MoviePass mostly pays full price for the tickets it buys its users, who pay just $9.95 a month for the right to get a ticket per day. The service has roughly 3 million subscribers and CEO Mitch Lowe — whose previous experience is with Netflix and Redbox — says it can be profitable as early as next year by selling data, pushing ads and coupons and signing revenue-share agreements with theaters.
Hollywood remains dubious, even though theaters and studios are clearly benefiting in the near term, given the millions of tickets MoviePass purchases each month, many to smaller films subscribers wouldn’t normally see in theaters if they had to pay full fare.

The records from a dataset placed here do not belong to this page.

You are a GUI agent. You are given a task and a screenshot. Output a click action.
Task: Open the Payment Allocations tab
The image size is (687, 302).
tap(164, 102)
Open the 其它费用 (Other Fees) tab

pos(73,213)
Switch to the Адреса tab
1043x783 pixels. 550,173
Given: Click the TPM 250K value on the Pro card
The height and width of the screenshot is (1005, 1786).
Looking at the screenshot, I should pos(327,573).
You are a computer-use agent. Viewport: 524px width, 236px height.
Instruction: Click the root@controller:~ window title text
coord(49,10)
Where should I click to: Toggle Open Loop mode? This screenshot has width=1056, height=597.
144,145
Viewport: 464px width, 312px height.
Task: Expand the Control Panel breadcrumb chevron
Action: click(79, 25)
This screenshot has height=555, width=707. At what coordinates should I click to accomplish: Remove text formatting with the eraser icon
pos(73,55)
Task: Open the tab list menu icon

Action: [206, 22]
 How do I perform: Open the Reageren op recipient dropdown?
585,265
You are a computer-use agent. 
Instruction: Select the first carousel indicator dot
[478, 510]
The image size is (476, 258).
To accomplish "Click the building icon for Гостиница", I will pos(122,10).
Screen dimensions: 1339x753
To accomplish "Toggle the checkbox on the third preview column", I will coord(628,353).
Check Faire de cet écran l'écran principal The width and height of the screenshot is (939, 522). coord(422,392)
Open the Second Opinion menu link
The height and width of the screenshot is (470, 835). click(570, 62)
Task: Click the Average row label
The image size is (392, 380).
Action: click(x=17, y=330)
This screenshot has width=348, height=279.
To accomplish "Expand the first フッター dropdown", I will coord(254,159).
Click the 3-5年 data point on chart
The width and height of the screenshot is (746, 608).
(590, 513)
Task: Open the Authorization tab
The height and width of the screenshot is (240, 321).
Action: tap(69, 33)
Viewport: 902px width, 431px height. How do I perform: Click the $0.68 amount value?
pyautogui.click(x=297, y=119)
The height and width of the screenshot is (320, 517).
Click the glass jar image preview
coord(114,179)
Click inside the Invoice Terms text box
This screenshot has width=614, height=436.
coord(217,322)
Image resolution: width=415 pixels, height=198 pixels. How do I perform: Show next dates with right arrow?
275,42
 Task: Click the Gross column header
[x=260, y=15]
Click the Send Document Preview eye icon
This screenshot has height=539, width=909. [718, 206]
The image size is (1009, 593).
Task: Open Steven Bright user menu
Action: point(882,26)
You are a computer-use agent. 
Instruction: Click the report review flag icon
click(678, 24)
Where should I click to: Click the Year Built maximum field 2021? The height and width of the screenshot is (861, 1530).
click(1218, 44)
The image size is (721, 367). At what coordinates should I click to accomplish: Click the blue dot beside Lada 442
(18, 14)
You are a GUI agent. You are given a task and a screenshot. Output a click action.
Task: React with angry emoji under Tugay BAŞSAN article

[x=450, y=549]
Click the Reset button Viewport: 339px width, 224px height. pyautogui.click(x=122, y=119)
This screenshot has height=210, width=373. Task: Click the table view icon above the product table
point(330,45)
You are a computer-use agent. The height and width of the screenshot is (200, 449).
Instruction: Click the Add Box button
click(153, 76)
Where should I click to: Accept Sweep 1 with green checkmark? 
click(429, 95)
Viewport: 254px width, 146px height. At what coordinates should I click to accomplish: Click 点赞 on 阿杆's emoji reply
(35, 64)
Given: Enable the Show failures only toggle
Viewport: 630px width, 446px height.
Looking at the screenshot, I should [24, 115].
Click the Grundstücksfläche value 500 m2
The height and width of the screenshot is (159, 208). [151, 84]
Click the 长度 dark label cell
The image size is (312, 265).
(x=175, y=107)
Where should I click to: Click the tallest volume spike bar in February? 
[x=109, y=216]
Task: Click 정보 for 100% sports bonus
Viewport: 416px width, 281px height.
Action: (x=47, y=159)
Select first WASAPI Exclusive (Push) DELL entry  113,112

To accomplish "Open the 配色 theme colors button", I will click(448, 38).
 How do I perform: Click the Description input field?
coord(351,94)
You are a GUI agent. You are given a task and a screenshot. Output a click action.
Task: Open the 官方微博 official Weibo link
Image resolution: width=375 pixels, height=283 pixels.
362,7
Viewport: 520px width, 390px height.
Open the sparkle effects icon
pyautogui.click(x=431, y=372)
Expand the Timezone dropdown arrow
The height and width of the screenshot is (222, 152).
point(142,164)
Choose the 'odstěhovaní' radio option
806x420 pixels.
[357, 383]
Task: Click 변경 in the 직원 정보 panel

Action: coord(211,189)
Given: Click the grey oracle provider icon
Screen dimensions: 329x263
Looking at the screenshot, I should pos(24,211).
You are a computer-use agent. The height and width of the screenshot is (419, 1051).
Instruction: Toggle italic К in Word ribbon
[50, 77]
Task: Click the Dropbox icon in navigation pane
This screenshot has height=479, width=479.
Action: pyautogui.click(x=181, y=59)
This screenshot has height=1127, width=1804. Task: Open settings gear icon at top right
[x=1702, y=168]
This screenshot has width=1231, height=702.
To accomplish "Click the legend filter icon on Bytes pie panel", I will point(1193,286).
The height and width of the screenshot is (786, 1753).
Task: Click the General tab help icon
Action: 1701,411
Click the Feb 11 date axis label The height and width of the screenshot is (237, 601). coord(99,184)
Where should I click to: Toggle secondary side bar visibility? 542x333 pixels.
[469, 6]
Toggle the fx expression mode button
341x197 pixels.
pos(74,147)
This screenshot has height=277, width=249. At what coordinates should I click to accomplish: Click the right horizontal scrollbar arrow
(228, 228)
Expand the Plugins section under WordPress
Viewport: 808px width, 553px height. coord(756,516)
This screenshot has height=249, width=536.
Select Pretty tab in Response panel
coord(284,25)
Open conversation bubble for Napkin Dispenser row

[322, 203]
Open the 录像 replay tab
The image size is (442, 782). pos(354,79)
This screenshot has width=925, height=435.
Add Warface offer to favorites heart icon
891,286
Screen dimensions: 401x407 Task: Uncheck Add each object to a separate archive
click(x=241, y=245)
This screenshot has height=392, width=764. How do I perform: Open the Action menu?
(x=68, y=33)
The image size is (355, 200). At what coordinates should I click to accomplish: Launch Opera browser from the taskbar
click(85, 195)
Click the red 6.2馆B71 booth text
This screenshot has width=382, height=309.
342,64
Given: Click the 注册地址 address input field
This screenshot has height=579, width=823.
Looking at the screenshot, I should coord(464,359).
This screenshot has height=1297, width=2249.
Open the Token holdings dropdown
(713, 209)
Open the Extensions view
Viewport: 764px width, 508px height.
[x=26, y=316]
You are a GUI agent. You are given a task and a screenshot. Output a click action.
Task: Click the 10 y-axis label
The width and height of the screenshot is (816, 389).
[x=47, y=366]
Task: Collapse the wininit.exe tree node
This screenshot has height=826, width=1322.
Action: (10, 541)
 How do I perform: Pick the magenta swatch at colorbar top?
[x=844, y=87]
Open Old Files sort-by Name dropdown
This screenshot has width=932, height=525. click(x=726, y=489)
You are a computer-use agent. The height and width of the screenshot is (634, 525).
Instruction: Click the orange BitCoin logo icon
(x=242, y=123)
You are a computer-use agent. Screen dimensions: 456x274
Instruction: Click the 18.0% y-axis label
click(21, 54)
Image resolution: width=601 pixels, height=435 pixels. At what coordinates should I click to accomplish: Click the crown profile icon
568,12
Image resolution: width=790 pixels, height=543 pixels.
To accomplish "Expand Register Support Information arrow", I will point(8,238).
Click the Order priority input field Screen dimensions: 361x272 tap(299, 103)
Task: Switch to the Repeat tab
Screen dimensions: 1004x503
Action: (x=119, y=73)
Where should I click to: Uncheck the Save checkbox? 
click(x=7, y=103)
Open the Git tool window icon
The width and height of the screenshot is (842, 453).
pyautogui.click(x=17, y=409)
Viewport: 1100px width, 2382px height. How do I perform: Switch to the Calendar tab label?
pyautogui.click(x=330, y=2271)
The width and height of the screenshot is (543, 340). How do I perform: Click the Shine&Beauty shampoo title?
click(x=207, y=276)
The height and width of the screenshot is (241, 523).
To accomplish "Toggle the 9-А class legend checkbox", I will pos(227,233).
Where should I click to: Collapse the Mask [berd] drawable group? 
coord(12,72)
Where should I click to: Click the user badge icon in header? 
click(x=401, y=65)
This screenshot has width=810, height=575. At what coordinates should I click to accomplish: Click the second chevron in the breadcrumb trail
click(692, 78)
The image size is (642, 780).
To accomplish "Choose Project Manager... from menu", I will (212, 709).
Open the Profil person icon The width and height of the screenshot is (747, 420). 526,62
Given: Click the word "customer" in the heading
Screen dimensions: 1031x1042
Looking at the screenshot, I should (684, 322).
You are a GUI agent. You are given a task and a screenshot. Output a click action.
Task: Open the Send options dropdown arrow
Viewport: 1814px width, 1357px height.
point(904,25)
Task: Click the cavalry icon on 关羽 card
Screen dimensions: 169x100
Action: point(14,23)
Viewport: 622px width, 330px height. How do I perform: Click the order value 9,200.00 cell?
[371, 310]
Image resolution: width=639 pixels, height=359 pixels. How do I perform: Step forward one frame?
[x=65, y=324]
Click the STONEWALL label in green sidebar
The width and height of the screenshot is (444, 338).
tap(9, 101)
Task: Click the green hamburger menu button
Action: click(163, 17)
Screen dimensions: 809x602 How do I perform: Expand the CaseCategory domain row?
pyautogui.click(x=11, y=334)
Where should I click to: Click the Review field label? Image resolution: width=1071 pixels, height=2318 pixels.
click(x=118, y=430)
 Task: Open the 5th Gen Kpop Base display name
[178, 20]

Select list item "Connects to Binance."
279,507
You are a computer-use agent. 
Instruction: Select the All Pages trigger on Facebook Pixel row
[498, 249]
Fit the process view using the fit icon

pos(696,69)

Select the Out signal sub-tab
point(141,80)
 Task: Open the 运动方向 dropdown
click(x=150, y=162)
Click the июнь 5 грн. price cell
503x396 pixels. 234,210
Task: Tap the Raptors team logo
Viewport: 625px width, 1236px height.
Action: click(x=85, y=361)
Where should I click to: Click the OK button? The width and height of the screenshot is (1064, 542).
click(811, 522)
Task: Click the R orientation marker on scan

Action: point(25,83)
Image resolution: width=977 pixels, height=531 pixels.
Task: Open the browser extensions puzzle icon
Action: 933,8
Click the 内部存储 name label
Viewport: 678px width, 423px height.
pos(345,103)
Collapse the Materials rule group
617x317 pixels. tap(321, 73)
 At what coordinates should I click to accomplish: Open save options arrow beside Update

Helios and Matheson says it has access to enough money to keep MoviePass afloat, but in a filing two weeks ago it acknowledged the business model is “highly uncertain” and that its executives are “unable to estimate the actual funds we will require.”
Helios and Matheson also controls the film investment entity MoviePass Ventures, which has American Animals opening June 1.
Shares of Helios and Matheson once traded for about $130 each, though that was back in the internet-bubble era.